If you’d like to dig into McDermott’s thoughts on this a little more deeply, here’s an excerpt from an analysis I wrote on Feb. 10 called Salesforce-SAP Showdown: Will Bill McDermott and ServiceNow Be CRM King-Makers?.
It’s a fascinating look into the mind of a guy was CEO of SAP for 10 years and who knows business customers and other software vendors about as well as anybody on Earth.
“If you look at some recent data from Morgan Stanley, if you were just to automate manual or paper-based processes in the enterprise, you have a TAM in the United States alone of more than $225 billion,” McDermott said in the Q&A portion of that Jan. 29 earnings call.
And when asked to talk about the growth opportunities in the CSM [Customer-Service Management] space, McDermott eagerly laid out his very bullish expectations for not only what ServiceNow can do on its own but also its potential for large-scale partnerships with the big enterprise-apps vendors.
“I’m really excited about CSM because I like swimming in big ponds, and that’s the big TAM,” McDermott said.
“There are really three layers within customer-service management that matter to the customer. One is the engagement layer: do you know who I am, and can you have a multi-channel strategy around creating value with me? The second is really huge operational things that go on in the mid and the back office as it relates to workflow in providing the customer an excellent service.”
The third, McDermott said, is service management.
“So think of us as field service with service management more broadly, because we can get to the root causes of things like no other company can.

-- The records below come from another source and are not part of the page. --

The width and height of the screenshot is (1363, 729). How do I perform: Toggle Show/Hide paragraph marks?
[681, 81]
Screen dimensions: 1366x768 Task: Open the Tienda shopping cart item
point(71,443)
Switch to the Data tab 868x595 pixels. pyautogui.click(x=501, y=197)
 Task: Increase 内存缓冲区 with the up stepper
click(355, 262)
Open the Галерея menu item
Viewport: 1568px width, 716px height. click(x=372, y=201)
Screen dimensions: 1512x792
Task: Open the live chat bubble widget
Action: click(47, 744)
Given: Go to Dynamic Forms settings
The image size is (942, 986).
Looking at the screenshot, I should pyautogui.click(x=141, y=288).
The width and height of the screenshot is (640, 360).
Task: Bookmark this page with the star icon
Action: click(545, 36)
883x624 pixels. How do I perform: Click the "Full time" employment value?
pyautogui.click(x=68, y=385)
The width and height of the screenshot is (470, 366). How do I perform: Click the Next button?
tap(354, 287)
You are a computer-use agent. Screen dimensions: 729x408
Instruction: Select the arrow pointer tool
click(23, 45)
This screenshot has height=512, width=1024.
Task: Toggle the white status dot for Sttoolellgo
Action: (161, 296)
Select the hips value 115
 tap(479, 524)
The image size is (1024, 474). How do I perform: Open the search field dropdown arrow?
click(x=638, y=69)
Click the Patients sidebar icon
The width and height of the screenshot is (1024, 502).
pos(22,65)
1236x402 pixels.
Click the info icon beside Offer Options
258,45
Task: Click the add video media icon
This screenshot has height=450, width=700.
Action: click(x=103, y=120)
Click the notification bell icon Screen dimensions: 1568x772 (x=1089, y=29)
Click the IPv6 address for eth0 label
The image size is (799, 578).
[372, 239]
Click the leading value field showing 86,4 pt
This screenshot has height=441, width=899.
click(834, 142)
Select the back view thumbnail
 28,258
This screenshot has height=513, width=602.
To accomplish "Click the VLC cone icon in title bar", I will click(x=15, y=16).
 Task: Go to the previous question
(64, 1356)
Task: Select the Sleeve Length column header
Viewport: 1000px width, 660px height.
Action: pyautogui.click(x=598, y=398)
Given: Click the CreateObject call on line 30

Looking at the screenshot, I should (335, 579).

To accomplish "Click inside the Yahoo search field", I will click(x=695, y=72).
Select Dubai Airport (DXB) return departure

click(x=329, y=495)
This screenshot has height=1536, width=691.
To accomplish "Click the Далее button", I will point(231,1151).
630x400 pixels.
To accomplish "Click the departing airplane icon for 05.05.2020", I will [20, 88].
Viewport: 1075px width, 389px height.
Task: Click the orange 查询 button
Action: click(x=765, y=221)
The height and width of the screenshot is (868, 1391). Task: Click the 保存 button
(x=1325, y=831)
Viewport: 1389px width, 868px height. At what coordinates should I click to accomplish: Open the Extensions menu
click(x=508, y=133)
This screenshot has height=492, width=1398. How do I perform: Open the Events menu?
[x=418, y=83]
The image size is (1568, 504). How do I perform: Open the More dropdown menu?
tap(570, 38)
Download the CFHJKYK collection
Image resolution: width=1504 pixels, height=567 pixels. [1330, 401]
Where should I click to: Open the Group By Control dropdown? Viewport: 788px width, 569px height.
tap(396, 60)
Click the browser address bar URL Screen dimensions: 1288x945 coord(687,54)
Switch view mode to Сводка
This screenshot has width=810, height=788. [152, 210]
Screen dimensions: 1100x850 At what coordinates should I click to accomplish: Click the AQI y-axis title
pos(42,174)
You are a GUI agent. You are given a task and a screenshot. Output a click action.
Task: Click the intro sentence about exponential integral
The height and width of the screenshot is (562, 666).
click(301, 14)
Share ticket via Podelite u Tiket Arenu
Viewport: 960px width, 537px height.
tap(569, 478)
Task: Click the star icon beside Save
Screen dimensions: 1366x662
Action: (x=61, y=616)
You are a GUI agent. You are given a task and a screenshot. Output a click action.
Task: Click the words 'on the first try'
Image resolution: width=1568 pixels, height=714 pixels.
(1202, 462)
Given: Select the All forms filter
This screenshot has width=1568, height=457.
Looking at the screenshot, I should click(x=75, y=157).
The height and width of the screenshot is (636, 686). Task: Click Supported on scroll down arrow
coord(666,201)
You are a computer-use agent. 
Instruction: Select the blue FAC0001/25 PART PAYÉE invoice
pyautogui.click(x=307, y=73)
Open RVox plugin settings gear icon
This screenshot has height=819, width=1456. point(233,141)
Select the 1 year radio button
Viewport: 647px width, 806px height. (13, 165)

That’s what our platform was built to do.”
So how might ServiceNow position itself to extract the greatest value from these big opportunities?
“We could do engagement—clearly other people are there too—we can do operations like no one else, we can do service management like no one else, or we can do all three.
“In my opinion, the folks that are doing engagement”—hello, Salesforce and SAP—“should try to team up with ServiceNow, because in operations and on the service-management side, we’re the best.”
And then as an additional alternative, he offered a classic McDermott hypothetical. “Or, we could do it all.”
In light of that, McDermott suggested to the enterprise-apps community, “If you have any doubts about what you should do with ServiceNow, you’re probably better off partnering with us.”
Disclosure: at the time of this writing, SAP and Oracle were among the many clients of Cloud Wars Media LLC and/or Evans Strategic Communications LLC.